Today marks the beginning of “Cover the Uninsured Week.” Funded by a conglomeration of unions, corporations, and foundations, the goal of this campaign is to provide health insurance to all of the estimated 47 million Americans who lack it.
After several years, the campaign seems to be making progress. Presidential candidates from former Gov. Mitt Romney (R-Mass.) to Sen. Hillary Clinton (D-N.Y.) have endorsed the goal of universal coverage. In a true sign of the apocalypse, Wal-Mart (Big Business) has joined hands with the Service Employees International Union (Big Labor) to push for universal coverage.
I may lose my health policy decoder ring for asking this, but should we really be focusing specifically on covering the uninsured? What do we think covering the uninsured would accomplish?
Would it improve health? Perhaps. But according to health economists Helen Levy of the University of Michigan’s Economic Research Initiative on the Uninsured and David Meltzer of the University of Chicago there is “no evidence” that expanding coverage is a cost-effective way to do so. That is, there are other approaches that could purchase more health for the money spent. Nor would expanding coverage appear to increase overall longevity. Health economist James Smith of Rand notes that health insurance “is vastly overrated in the policy debate.”
Would it improve the quality of care? Evidently not by much. Steven Asch and colleagues found that “health insurance status was largely unrelated to the quality of care.” If you show up at a hospital or clinic in the U.S., you generally get the same quality care whether or not you have insurance.
Maybe expanding coverage would reduce health disparities across races and socio-economic groups? Harvard economist Christopher Murray and colleagues conclude that “expanding insurance coverage alone would still leave huge disparities in young and middle-aged adults.”
At least expanding coverage would stop free-riders from taking advantage of others, right? Apparently not. Jack Hadley and John Holahan of the Urban Institute estimate that nearly one-third of uncompensated care goes to people who have health insurance but don’t pay their bills. (In total, uncompensated care accounts for just four percent of health spending on the non-elderly. That’s less than half of some estimates of fraud and one-sixth some estimates of wasted spending.)
Everyone wants to make health care better and more affordable. But if simply expanding coverage won’t get us there, where should policymakers focus their efforts?
They could start with the fact that federal laws have created a health care system where patients are too often spending someone else’s money when they purchase medical care. On average, third-parties pay for 86 cents out of every dollar of medical care American patients receive. That’s about the same share as under Canada’s socialized health care system.
As a result, U.S. patients demand too much medical care and pay too little attention to whether that care is cost-effective. Is it any wonder health insurance premiums are skyrocketing, our uninsured rate is too high, and quality is less than it should be?
There’s a lesson here for those who want to cover the uninsured: focus on the incentives facing the 250 million Americans who have health insurance, not on the estimated 47 million who don’t.

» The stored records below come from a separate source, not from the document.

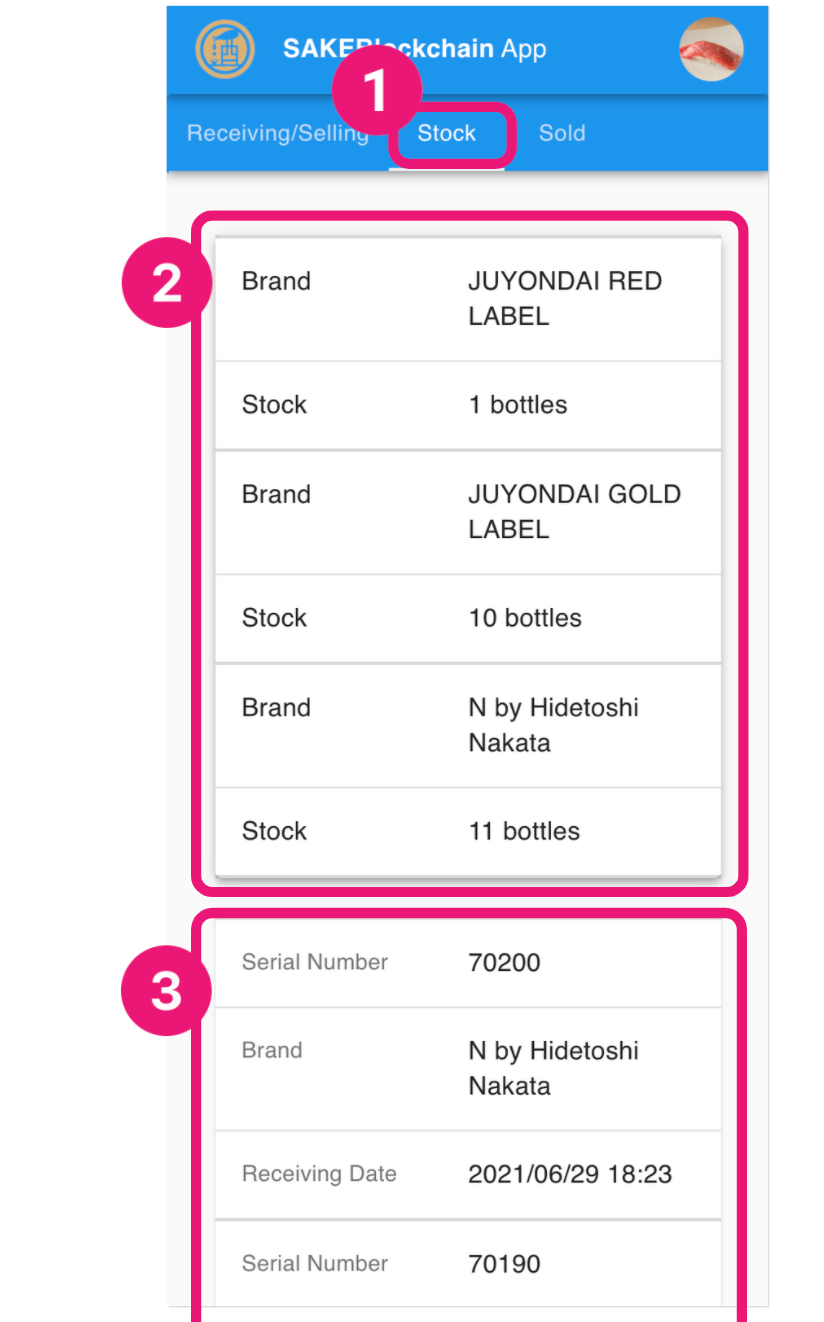Select receiving date 2021/06/29 18:23 row

pyautogui.click(x=468, y=1174)
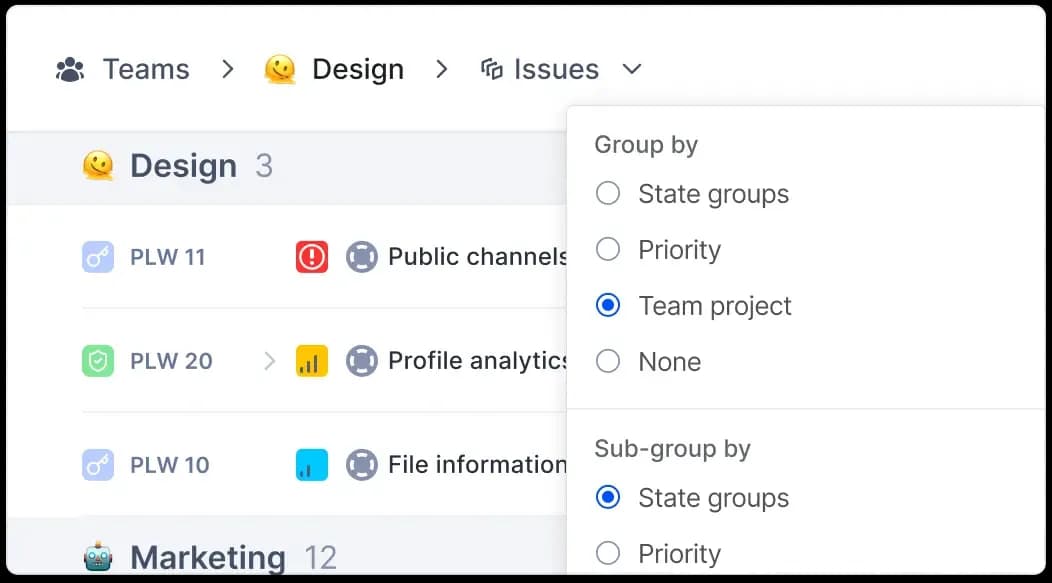Viewport: 1052px width, 583px height.
Task: Click Design in the breadcrumb
Action: coord(358,68)
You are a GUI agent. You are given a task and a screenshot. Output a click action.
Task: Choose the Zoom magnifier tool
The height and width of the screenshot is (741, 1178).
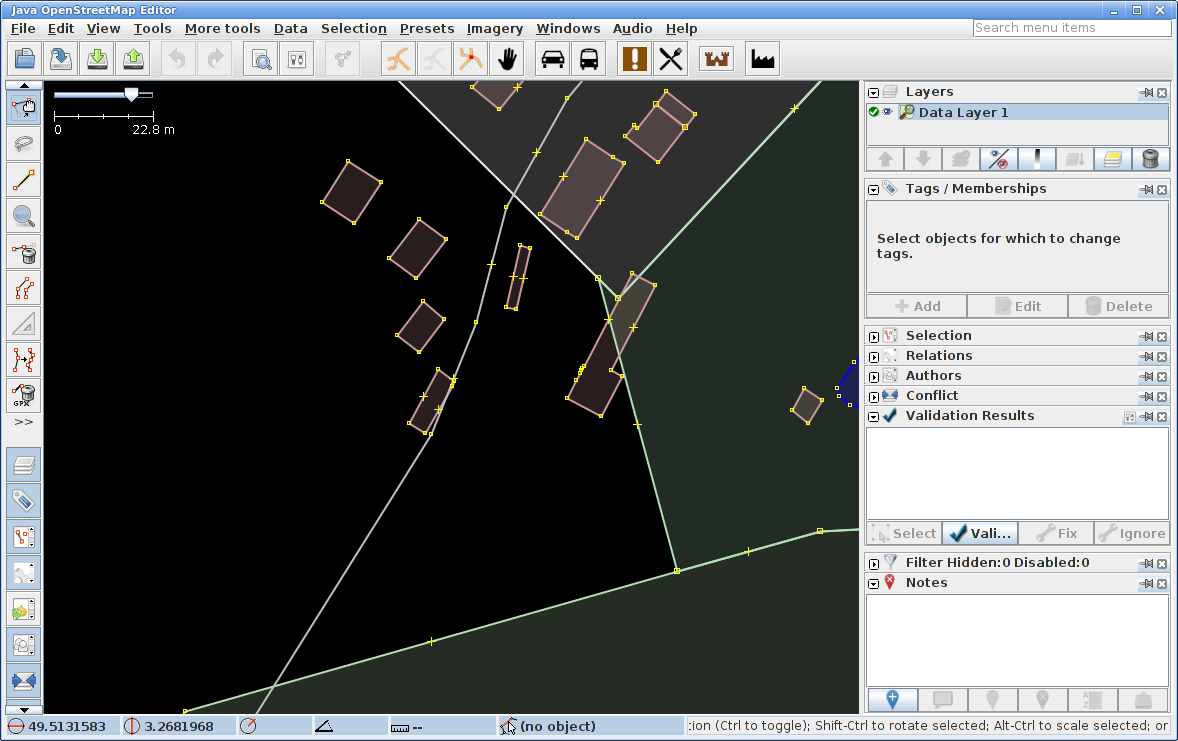[x=24, y=215]
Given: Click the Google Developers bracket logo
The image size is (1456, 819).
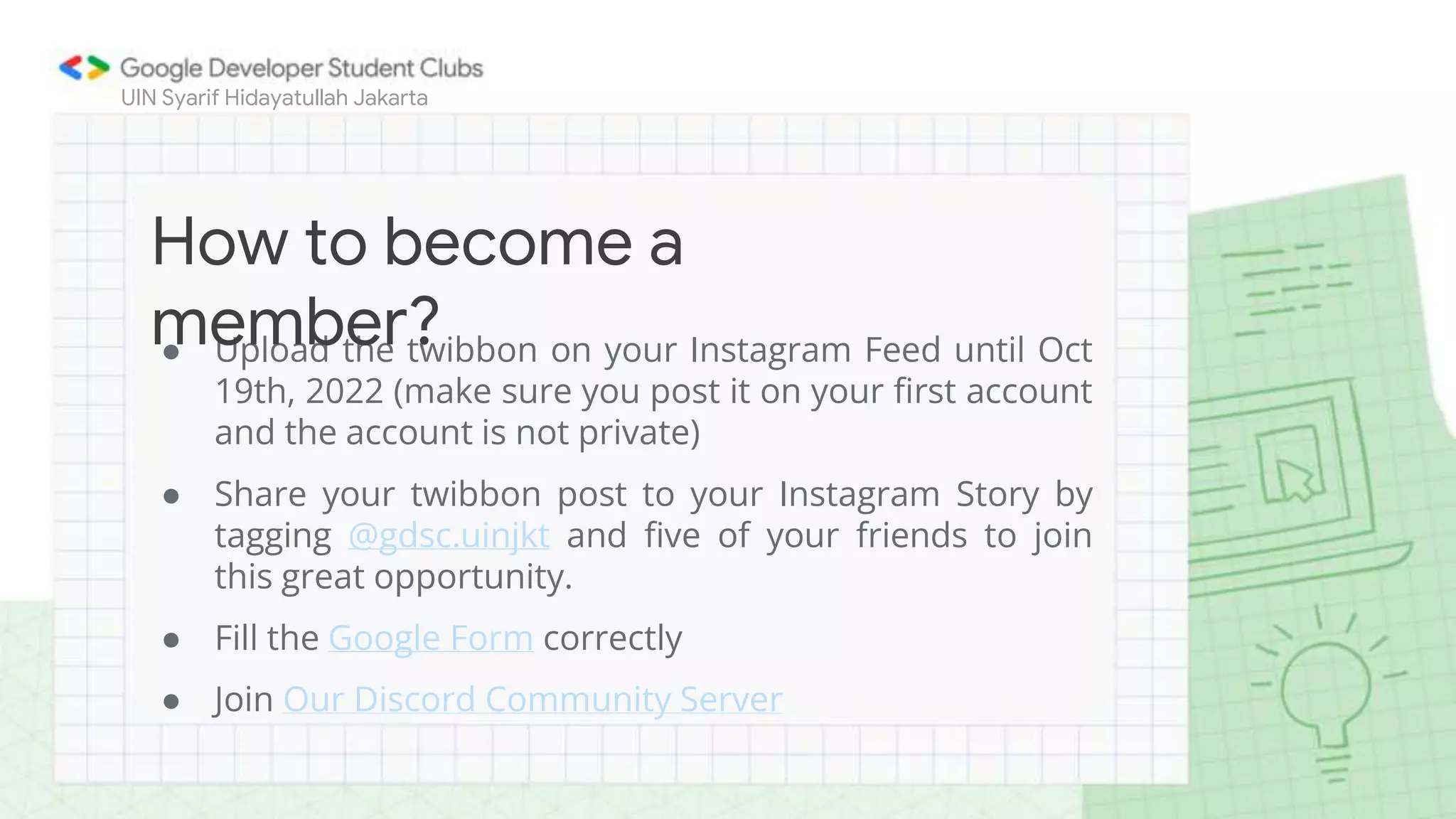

If the federal government stopped encouraging people with health insurance to be less careful consumers, then coverage would be more affordable, the number of people without coverage would shrink, and the quality of care would improve.
That’s why the most important reforms would allow workers to control the health care dollars that their employers currently control. If workers are allowed to own those dollars, 180 million Americans would start making more cost-conscious decisions about their health insurance and their medical care. President Bush’s proposal to give all taxpayers a standard deduction for health insurance is one such reform. Another would allow workers to take all their health benefits as a cash contribution into a health savings account.
Health care looks to be a key issue in the 2008 presidential election. The quality of that debate would be greatly improved if every time some candidate uttered the words “cover the uninsured,” someone would remind him or her, it’s not the uninsured, stupid.